Well, I only flipped the Jets and the Bills in my preseason picks, but I was terribly wrong about the Bills. Either that, or the NFL is just terrible this year and the both the Dolphins and Bills are taking advantage of that and making things interesting by hovering around .500 and threatening to make the playoffs. I only thought that the Dolphins might be decent enough to make some noise. My exact quote was that I wanted to relegate the other teams to a lesser league like the premier league. That still applies to the Jets.

AFC West (I picked KC, SD, Denver, Oakland)

I was way wrong here. I mean, the Chiefs are only a game out of first, but I thought that this was going to be another dumpster fire of a division and again, 3 out of the 4 teams are over .500 and by 2 games or more. Oakland is one game off from Dallas for the best record in the league and San Diego is chilling in the basement while their city decides if they even want to keep the team.

AFC North (I picked Cincy, Pittsburgh, Baltimore, Browns)

This used to be my home division back when I followed football more closely, so you think that I’d have a better handle on it than the rest of the league. Nope. 2016 has just been the horrible, terrible, very bad year and it extends to my picks this year. Oh well, I guess that’s what we get for living to see the Red Sox, White Sox, and Cubs win a World Series. The universe is exacting karmic retribution. Only good thing I can say is that my Steelers are leading the division (by default, but I’ll take it) and the Browns haven’t won a game just like I said they wouldn’t.

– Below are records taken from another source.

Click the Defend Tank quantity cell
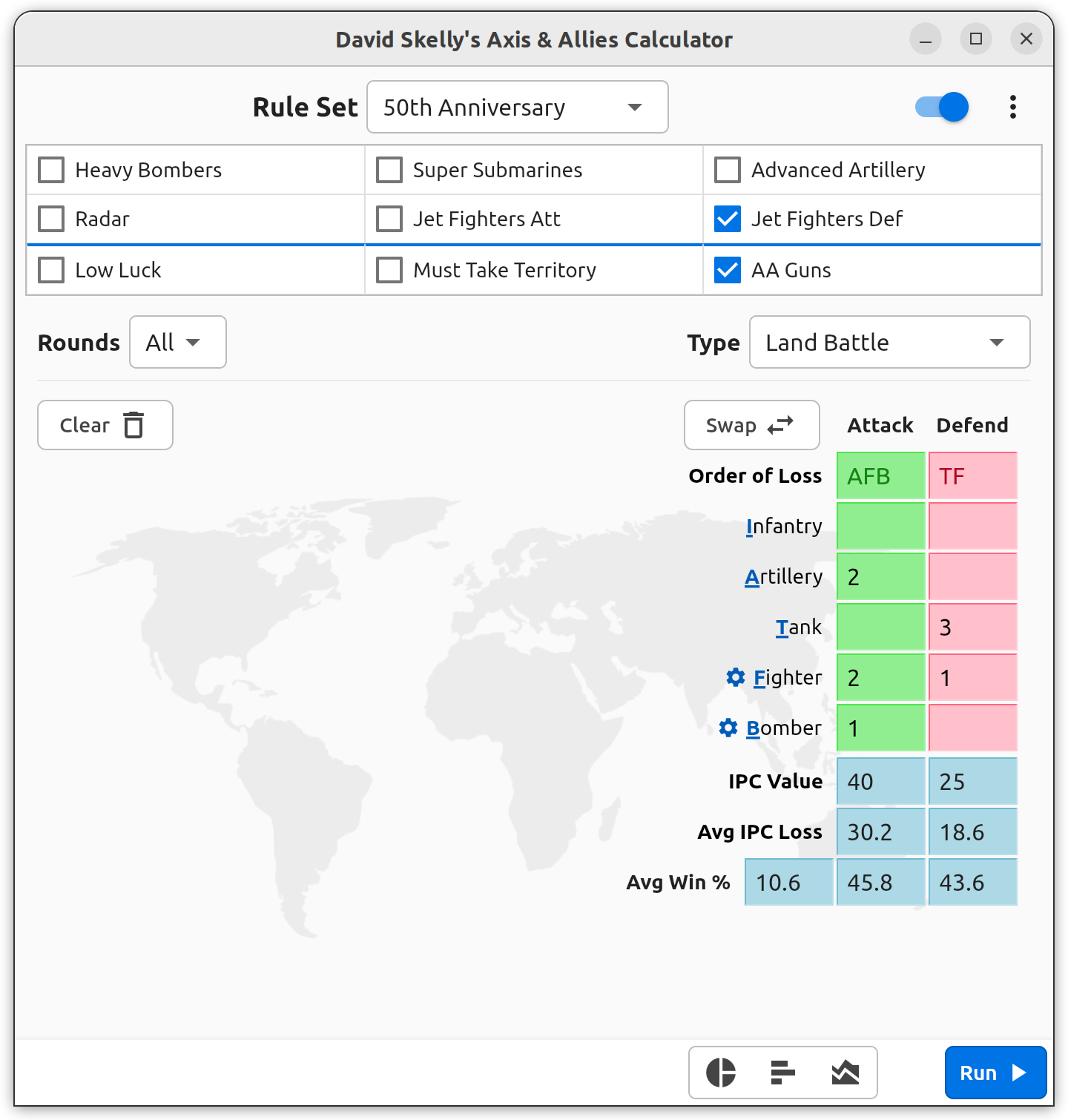The width and height of the screenshot is (1068, 1120). (972, 627)
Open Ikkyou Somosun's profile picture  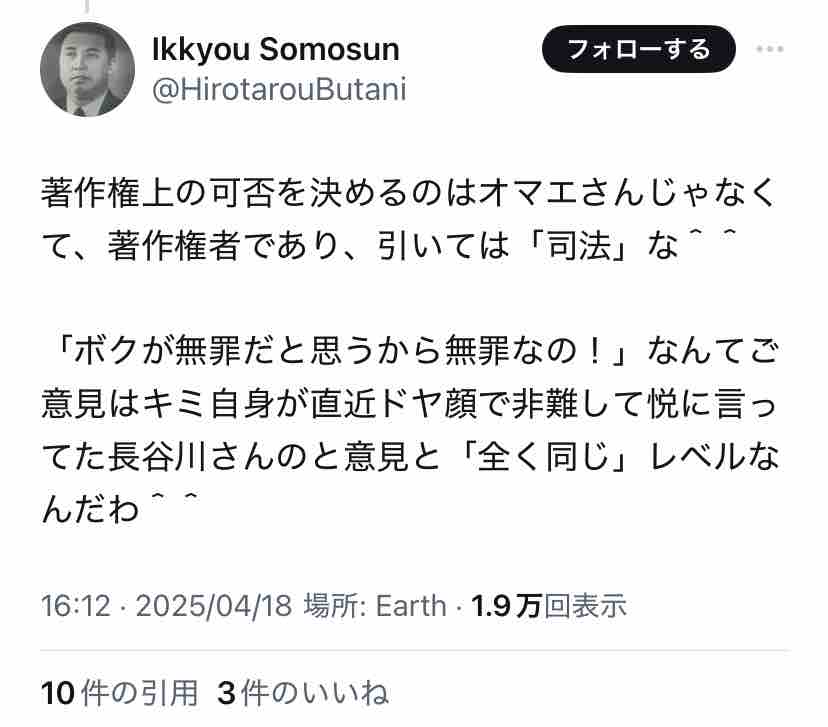coord(87,69)
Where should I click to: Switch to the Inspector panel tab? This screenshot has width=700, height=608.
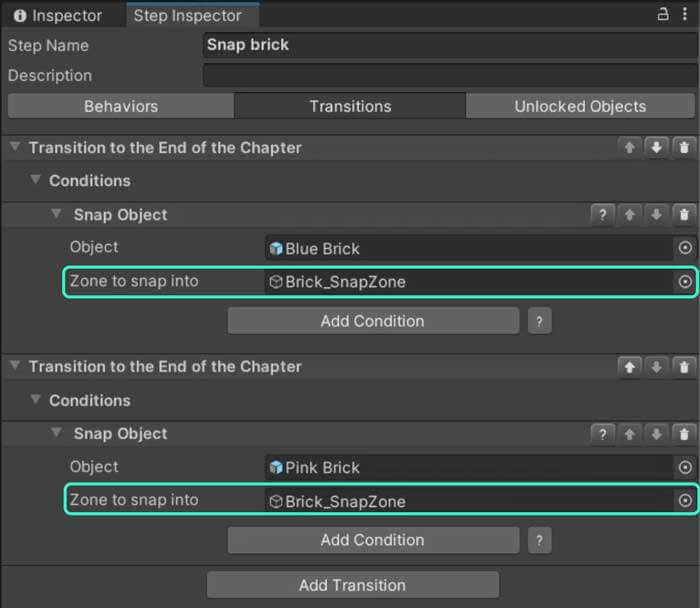click(58, 16)
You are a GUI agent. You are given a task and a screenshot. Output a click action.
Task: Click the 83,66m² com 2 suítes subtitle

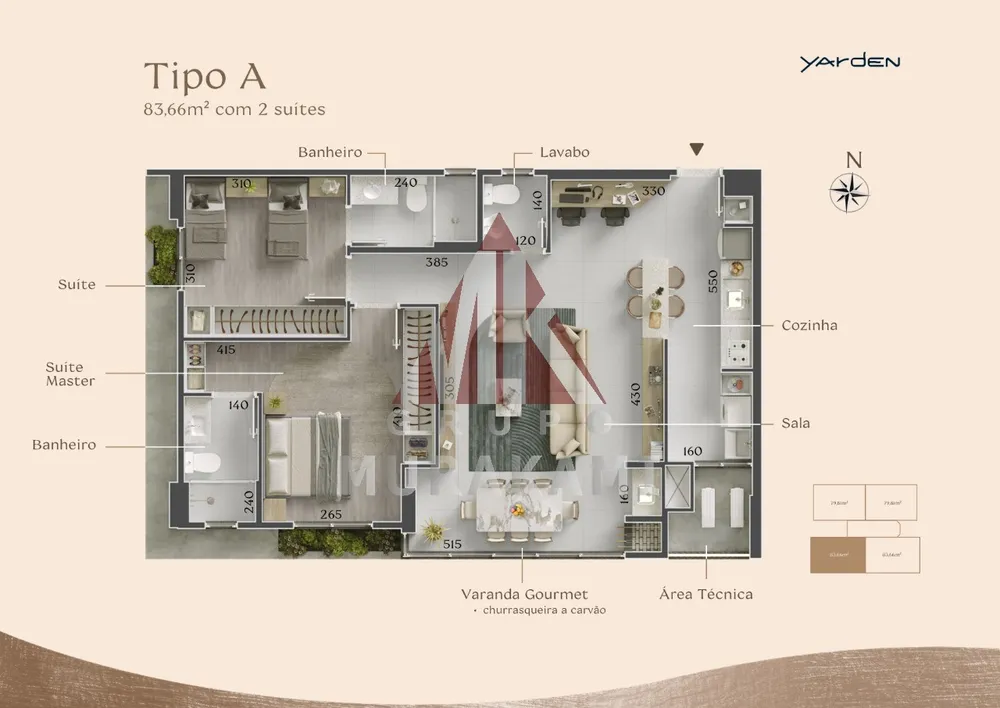click(234, 109)
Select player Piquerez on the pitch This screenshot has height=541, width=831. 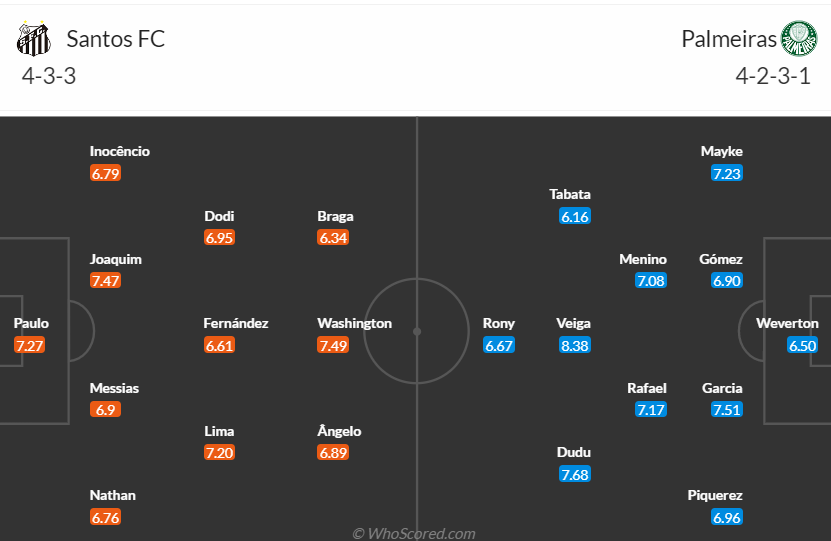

AFC South (I picked Colts, Texans, Titans, Jags)

Flip flopped–fitting in an election year–the top two teams, but to be fair, I think I said that I was sick of picking Houston as my “it” team and having them poop in their pants. Well, to be fair, they are still pooping, just not completely in their pants this year. The Titans eat their boogers and the Jaguars are still smelly fart butts. Sorry, due to time constraints, I commissioned this part of the article to my 5 year old. But, I’m back. At least we can always count on the AFC South to always stink.

NFC East (I picked Giants, Eagles, Cowboys, Racist Owners)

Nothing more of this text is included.